It was a balmy summer night in downtown Toronto, the natural conclusion to a sun-soaked day on vacation. Sitting at a restaurant with my parents, I witnessed the hopes of an entire building rise and fall with the plight of one floppy-haired dude from across the country, wearing the jersey of not only a different city, but a different nation.
Such was the gravitational pull of Steve Nash, the NBA's Great Influencer.
Nash's Canadian-ness always made him an easy conduit for basketball fans North of the Border searching for a playoff team to hitch their wagon to. But for some reason, the implication that we only liked him because of that bugged me. I always felt deeply, and in hindsight, delusionally, that we would have loved him regardless.
Because with Nash, we shared not only Canada as a home but as an ideal; the selfless, tough-as-nails, indefatigably nice, global activist construct of Canada. His game, to me, always felt like a love letter to a mythic Canada – one that was too perfect to possibly exist, and too perfect not to indulge in. I never felt like I had to cheer for Nash because he's Canadian. It was just natural.
Consider the series we were taking in that night: Los Angeles Lakers vs. Phoenix Suns, 2010 Western Conference Finals.
The Suns were a team that held to the idea that a well-oiled offense would churn better if it shared the wealth, that redistribution didn't only make for a happier experience but a more efficient one. The Lakers were polar opposites, led by the unbridled heroism of Kobe Bryant, his lone-wolf apparatus at full strength. It was Canada's welfare state to America's, you know, whatever you guys are calling it – freedom state? – these days. It was, in my mind at the time, a clash of Good vs. Evil.
And yet, at this point in their careers, Kobe and Nash were connected – by peculiarity, sure, but connected nonetheless. They were tropes of the single-minded, crazed athlete constantly sucked back into the gym; alpha dogs haunted by grand visions. They were both markedly (and marketed as) old. In the media, it was inescapable. On the floor, they played with an almost poetic kind of laborious fluidity. So for a few weeks in late-May, creaky limbs became the heart of the masculine spirit.
All of this, for me, had only conspired to heighten the stakes in a purely symbolic battlefield: A Canada that once was at least on nodding terms with its Nash-esque ideals had, by 2010, been pretty much engulfed by neo-liberalism. For the rest of the NBA, the Nash-era Suns were the catalyst to a fundamental shift in basketball. For Canada, they were the last clarion call for what the country used to see itself as. What some, even now, wishfully think it is.
And then, the shot. The air ball. The rebound. Ron Artest, for the win.
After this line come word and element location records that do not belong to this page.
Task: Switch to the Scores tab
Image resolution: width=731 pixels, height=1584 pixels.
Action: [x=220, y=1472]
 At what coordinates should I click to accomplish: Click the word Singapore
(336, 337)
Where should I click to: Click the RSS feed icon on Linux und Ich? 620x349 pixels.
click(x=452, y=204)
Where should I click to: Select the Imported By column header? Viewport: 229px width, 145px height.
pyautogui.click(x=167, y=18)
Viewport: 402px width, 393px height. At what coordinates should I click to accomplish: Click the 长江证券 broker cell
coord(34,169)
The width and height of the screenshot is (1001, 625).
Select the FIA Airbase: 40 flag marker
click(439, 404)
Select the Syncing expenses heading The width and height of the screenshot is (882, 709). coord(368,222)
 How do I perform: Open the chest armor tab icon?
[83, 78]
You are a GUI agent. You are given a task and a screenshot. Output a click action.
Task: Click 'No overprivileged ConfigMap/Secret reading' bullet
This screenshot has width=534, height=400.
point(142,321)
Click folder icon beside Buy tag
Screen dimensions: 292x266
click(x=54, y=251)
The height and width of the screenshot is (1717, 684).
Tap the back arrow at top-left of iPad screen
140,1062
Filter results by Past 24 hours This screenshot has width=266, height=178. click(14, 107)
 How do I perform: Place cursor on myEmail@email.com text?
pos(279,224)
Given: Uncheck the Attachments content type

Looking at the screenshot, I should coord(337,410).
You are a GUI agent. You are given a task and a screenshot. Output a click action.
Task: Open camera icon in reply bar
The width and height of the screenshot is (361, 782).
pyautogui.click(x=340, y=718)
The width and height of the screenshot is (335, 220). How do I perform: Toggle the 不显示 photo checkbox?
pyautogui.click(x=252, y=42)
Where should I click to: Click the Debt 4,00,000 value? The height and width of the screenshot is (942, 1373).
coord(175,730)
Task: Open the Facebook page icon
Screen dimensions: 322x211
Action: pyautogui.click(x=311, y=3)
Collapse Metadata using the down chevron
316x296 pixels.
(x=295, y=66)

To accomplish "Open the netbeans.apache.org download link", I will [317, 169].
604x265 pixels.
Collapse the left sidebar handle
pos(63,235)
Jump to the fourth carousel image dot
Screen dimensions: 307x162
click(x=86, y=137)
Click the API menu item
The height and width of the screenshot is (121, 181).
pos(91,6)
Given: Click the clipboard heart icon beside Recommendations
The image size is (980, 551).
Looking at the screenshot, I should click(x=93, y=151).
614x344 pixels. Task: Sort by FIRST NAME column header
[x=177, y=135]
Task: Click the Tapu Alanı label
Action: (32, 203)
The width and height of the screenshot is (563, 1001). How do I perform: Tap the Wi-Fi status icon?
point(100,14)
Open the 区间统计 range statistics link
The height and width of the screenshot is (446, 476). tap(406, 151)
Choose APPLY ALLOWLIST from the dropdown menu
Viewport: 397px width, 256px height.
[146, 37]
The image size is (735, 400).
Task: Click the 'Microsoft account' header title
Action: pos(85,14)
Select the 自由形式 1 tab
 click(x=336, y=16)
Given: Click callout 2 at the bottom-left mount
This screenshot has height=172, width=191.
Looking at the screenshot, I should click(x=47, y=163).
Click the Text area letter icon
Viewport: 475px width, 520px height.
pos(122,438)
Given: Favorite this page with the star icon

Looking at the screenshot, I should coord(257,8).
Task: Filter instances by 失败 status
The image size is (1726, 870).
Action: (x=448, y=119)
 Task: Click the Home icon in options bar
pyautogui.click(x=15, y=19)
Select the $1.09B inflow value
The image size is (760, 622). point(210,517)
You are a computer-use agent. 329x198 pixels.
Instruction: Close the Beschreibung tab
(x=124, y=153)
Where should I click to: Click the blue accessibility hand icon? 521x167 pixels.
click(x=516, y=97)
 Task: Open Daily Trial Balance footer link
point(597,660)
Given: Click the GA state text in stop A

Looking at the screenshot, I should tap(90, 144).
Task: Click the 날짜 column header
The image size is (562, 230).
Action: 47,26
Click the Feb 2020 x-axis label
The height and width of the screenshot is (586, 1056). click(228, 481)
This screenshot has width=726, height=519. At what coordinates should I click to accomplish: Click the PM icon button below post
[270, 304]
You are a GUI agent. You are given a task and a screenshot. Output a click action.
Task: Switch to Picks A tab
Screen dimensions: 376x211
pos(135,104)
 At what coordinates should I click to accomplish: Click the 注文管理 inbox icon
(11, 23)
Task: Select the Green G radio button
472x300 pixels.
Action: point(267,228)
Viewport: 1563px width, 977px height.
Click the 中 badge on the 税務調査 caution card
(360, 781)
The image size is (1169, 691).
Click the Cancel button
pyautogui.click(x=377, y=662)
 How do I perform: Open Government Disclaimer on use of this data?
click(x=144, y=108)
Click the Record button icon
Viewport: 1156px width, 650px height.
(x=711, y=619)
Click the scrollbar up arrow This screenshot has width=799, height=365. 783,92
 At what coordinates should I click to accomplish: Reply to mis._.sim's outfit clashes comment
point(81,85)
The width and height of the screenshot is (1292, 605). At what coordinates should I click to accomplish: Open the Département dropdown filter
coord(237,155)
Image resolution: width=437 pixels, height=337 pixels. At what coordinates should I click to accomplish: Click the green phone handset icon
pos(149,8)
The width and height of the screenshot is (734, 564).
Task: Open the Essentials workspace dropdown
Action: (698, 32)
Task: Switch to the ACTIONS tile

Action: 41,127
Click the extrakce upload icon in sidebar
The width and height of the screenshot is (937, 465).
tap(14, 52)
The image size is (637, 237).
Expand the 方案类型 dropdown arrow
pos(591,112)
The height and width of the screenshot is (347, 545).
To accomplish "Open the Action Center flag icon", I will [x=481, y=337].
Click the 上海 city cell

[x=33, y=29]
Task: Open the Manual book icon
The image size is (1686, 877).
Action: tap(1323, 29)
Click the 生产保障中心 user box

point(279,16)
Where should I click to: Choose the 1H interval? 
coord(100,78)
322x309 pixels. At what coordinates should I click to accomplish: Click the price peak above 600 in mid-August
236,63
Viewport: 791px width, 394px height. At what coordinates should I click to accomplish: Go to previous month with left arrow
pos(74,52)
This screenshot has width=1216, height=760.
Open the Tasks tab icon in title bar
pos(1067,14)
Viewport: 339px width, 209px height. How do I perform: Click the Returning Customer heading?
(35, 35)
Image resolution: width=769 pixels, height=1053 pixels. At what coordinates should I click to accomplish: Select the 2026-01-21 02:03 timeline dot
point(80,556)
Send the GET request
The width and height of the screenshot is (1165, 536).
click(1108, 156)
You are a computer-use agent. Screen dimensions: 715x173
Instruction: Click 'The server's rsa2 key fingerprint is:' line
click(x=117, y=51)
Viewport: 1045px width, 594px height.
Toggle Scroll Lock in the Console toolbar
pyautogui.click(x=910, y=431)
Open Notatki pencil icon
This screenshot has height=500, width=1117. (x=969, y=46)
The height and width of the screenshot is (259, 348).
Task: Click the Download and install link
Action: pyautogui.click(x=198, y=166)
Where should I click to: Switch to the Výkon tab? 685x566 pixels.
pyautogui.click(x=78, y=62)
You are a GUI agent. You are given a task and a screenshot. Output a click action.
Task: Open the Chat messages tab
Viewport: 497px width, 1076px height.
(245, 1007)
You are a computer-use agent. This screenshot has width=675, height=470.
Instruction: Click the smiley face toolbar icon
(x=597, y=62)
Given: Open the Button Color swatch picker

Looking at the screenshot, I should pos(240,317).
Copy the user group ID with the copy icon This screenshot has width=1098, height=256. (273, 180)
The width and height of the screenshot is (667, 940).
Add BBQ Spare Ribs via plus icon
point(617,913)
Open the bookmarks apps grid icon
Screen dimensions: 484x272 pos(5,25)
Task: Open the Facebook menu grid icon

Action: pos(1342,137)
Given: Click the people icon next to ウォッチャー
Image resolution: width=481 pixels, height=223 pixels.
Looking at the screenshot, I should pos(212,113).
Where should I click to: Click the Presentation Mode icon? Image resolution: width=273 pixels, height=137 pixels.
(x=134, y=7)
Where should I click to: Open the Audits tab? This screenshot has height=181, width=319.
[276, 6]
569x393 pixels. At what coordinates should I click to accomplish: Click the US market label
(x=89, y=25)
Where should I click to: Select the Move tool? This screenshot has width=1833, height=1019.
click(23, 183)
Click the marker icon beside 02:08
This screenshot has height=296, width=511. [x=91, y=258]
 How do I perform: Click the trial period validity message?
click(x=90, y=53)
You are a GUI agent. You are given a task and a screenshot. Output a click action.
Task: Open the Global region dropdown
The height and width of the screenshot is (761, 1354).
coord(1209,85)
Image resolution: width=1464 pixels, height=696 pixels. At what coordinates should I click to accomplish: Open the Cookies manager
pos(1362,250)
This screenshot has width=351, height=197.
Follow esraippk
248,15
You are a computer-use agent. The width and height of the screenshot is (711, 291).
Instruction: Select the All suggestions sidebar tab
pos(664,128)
Before you could even process it, it was over.
I was jarred. Kobe air-balled his way closer to the Finals and Nash was one game away from dying on the altar of unselfishness. When the Suns lost Game 6 against a barrage of Kobe fadeaways, I had a feeling you could only describe as moral outrage. How could this happen?
In the angsty years that followed, I naturally came to understand Nash's career as a parable for the futility of life. But given the context, where the Seven-Seconds-or-Less Offense rules the NBA, where Nash's legacy, as Lee Jenkins put it beautifully, lives in every modern point guard tinged with the flair of Original Nash, I tend to think differently. So does the rest of his fanbase, people who bring up his lack of rings and the merits of his back-to-back MVP's just to say they don't matter – that they're ancillary to what Nash represents.
Only someone unfailingly true to himself could evoke that kind of diehard-ism. Nash passed and passed and passed, to a fault, even when he was the best shooter on the floor. He could fit into any situation like a key cog, a snug racecar driver in a seat he designed. Or he could go anti-war in Texas, pro-immigration in Arizona. Whatever he felt like. That's why watching Nash meant effortlessly buying into something beautiful, something pure, something unique. He managed to pull off toughness, efficiency and fun at the same time. He is, to this day, the easiest hero to cheer for.
His game was predicated on the notion that a defense could never be perfect 100 percent of the time, so he would probe, he would circle back, he would eventually discover the crevasse no one else bothered to look for, and he would attack with precision. Twenty-three seconds would pass on the shot clock, and he still wouldn't lose himself.